INPUT DATA:
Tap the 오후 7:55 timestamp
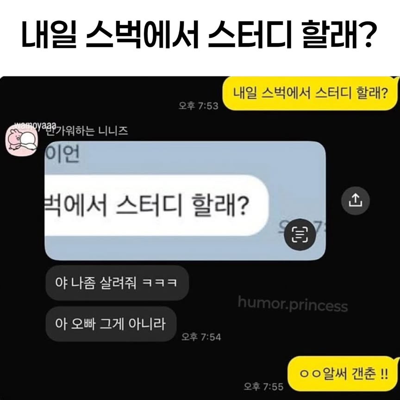[x=263, y=387]
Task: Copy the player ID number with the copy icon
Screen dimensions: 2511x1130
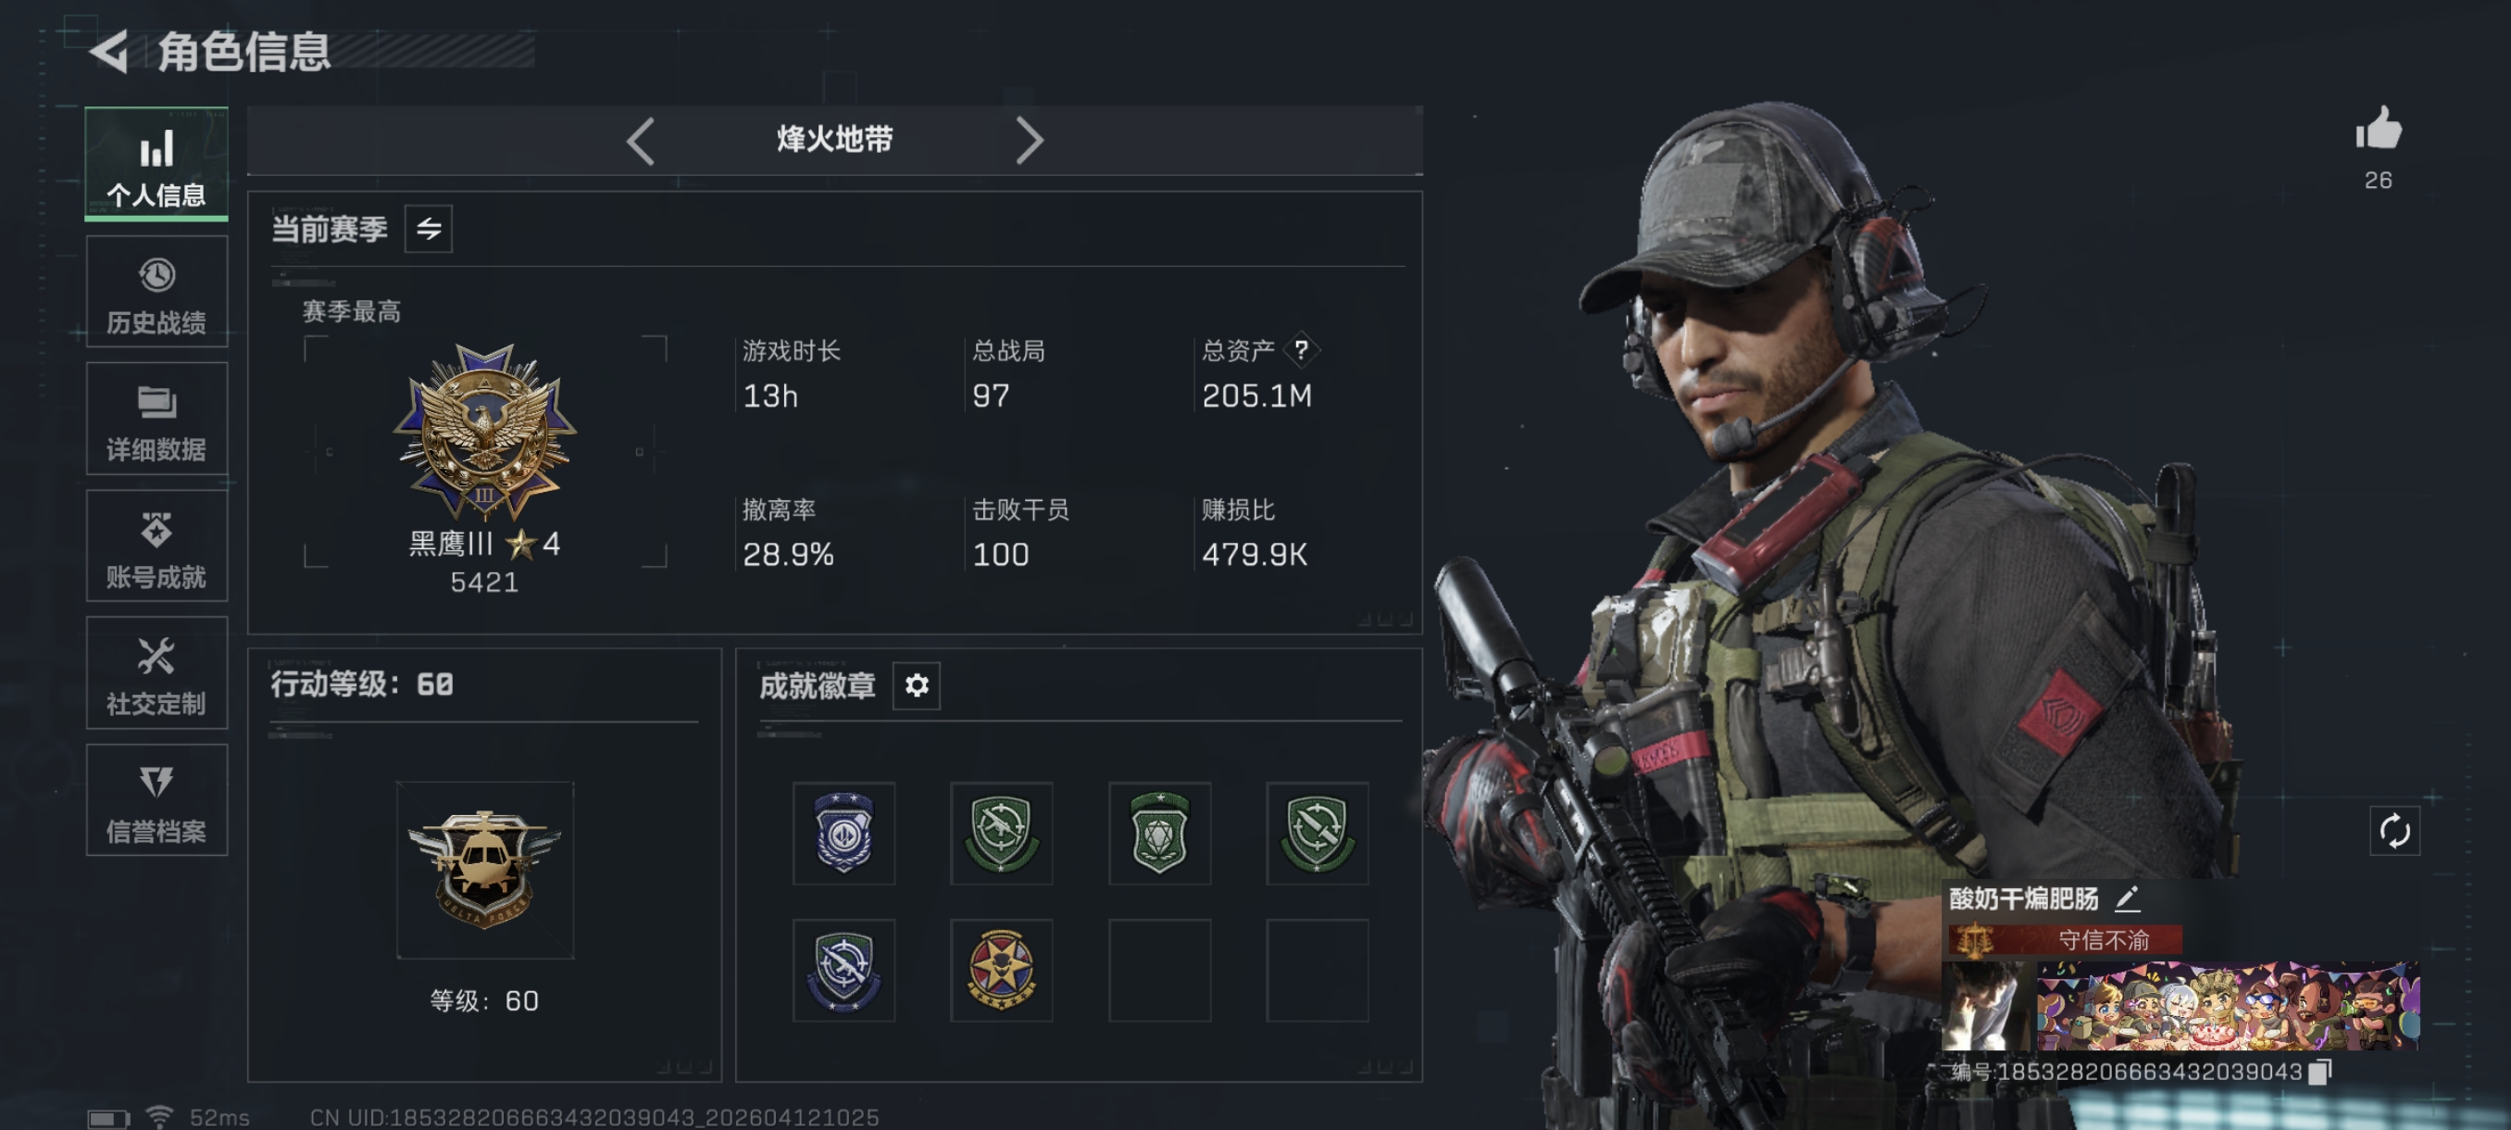Action: tap(2320, 1072)
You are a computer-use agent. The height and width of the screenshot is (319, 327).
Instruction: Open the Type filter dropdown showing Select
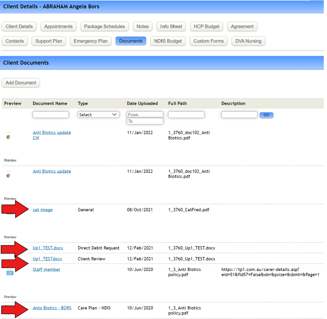[98, 114]
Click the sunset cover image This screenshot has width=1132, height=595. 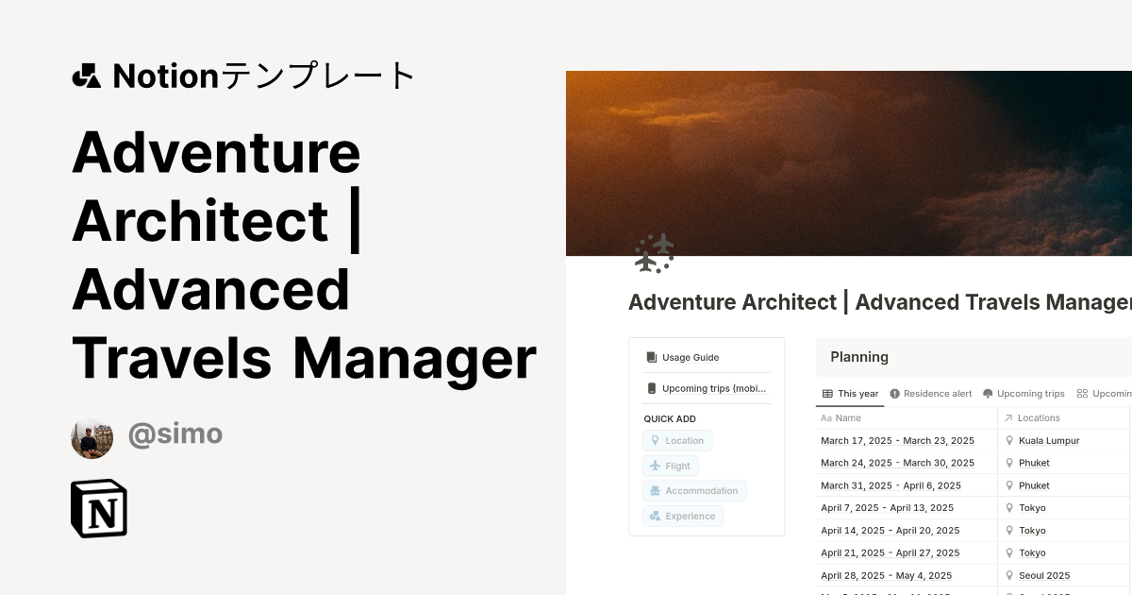tap(849, 161)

ASSIGNMENT:
Pictures excluded, repeat exactly the lines from the top of the material through the line with "You are a computer-use", including both of those lines.

EXERCISE RESPONSE:
Tap the 오후 7:55 timestamp
[x=263, y=387]
Task: Copy the player ID number with the copy icon
Screen dimensions: 2511x1130
Action: tap(2320, 1072)
You are a computer-use agent. The height and width of the screenshot is (319, 327).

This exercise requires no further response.